— Extracted data entries —
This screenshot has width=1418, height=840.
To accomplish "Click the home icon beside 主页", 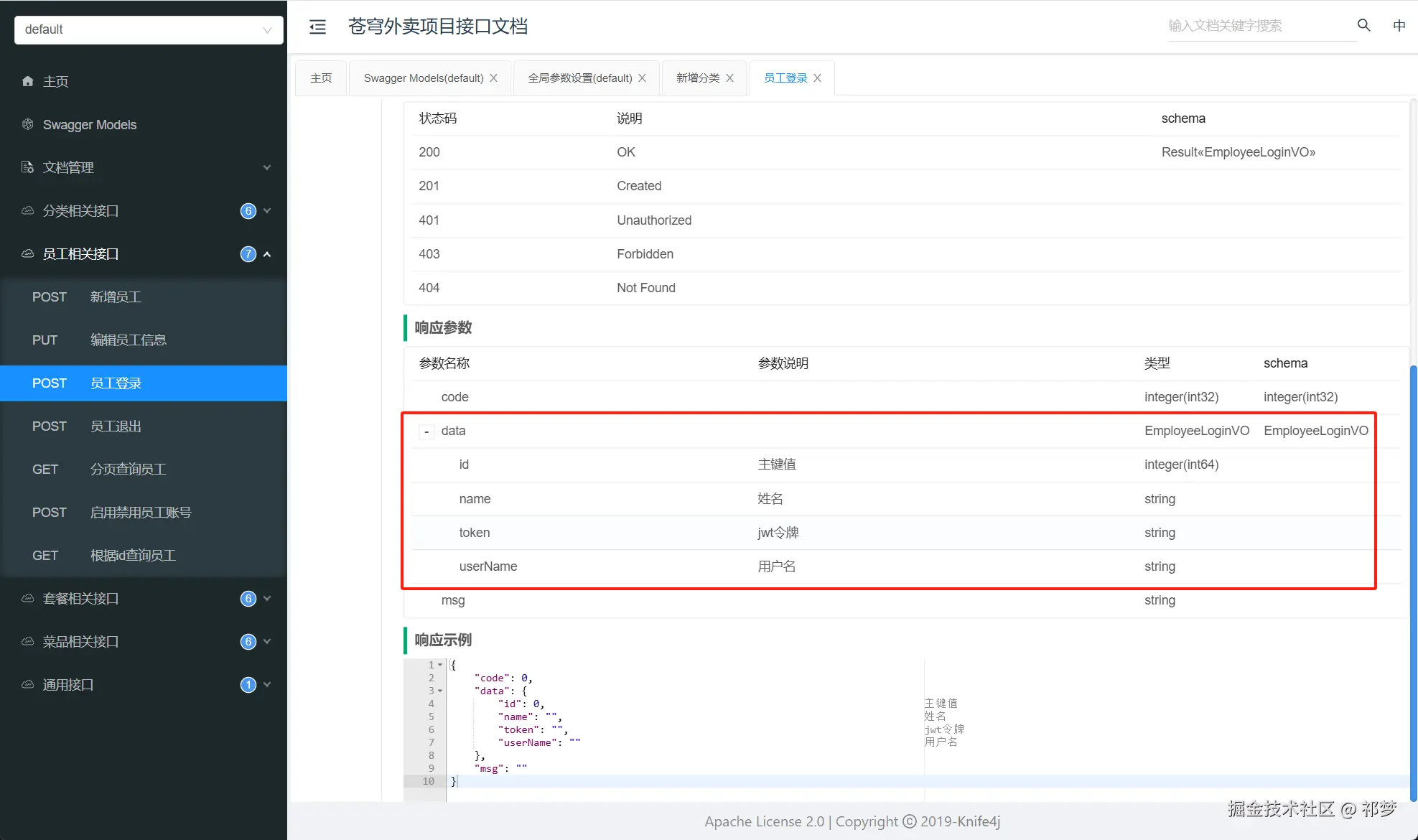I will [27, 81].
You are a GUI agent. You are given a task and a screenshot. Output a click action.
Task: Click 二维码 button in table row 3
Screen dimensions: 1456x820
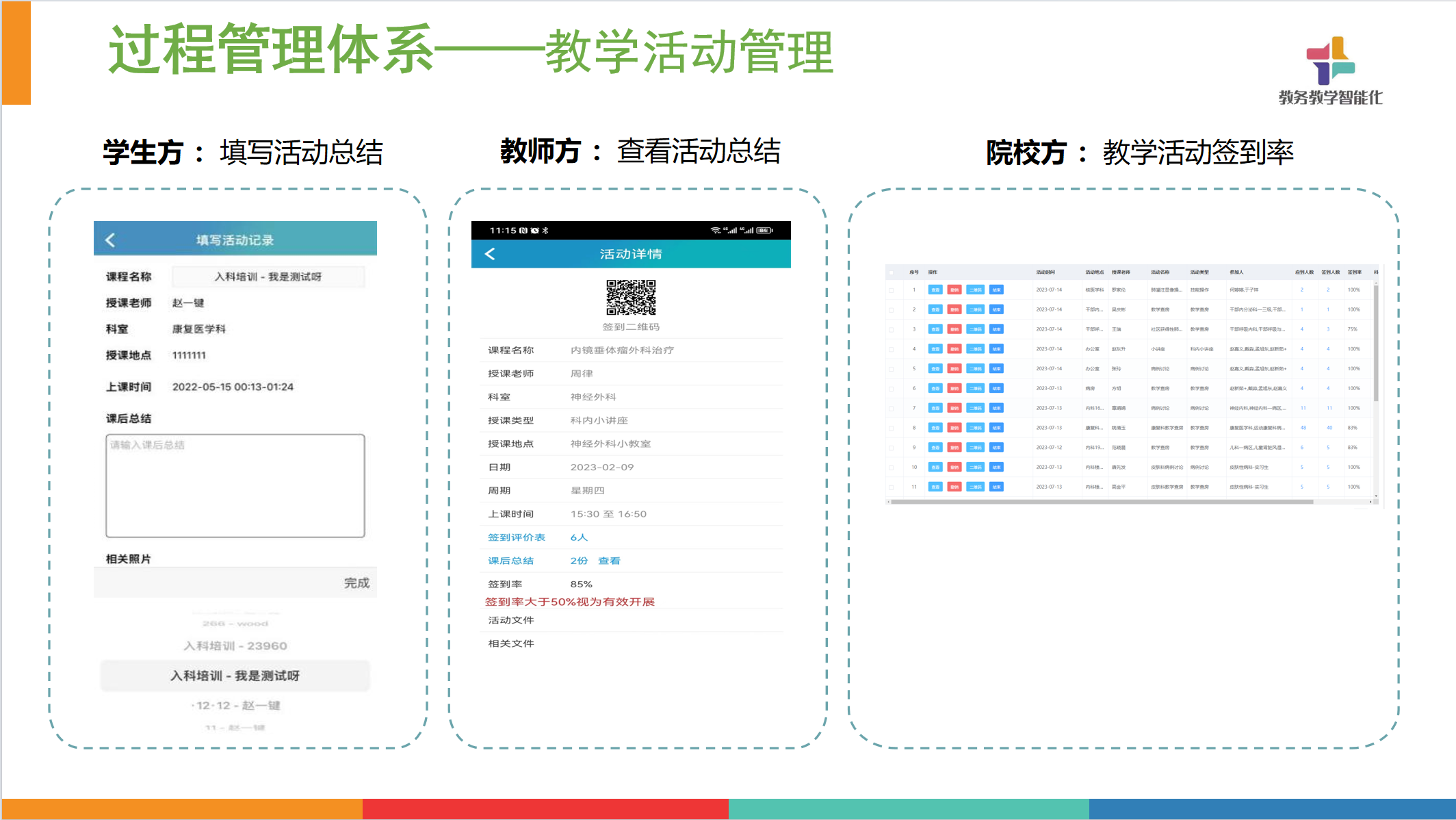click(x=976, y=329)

---

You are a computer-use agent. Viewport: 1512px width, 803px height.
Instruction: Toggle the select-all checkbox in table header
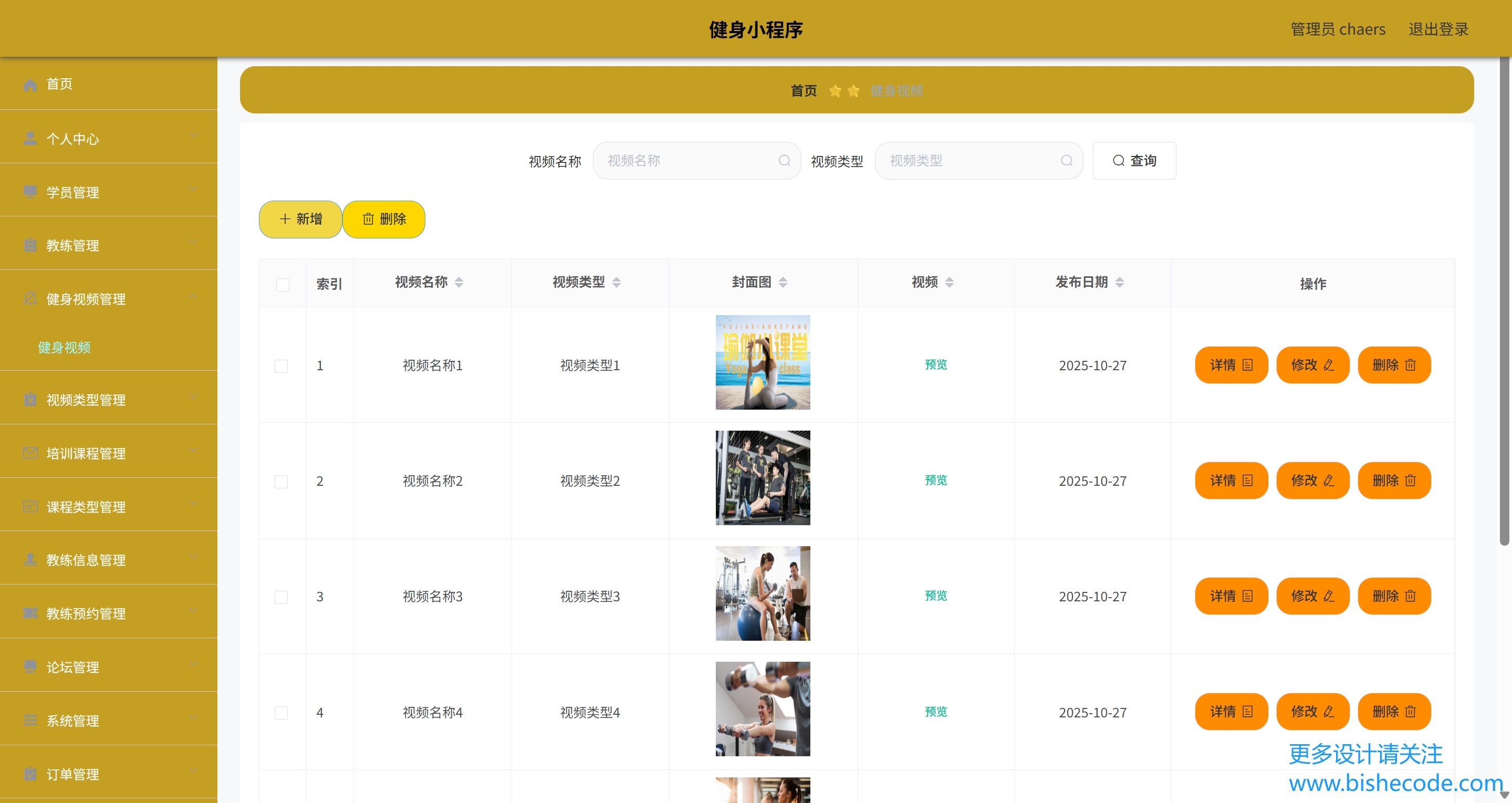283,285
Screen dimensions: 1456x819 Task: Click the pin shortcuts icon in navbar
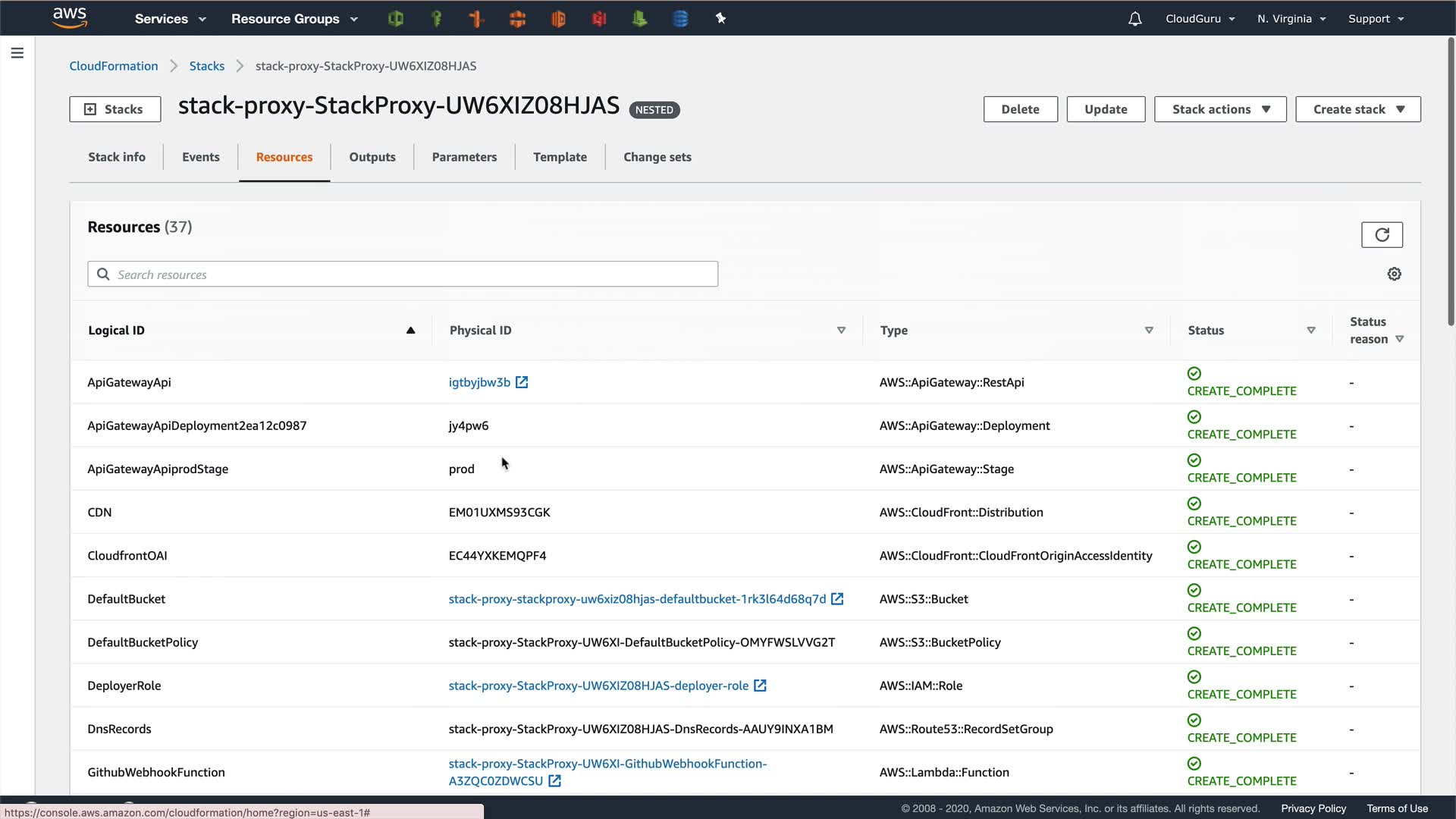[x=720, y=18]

— EXERCISE REQUIREMENTS —
Identify the lines above that contain the word "width", then copy them.

— OUTPUT —
This screenshot has width=1418, height=840.
You are a computer-use agent. Viewport: 1512px width, 803px height.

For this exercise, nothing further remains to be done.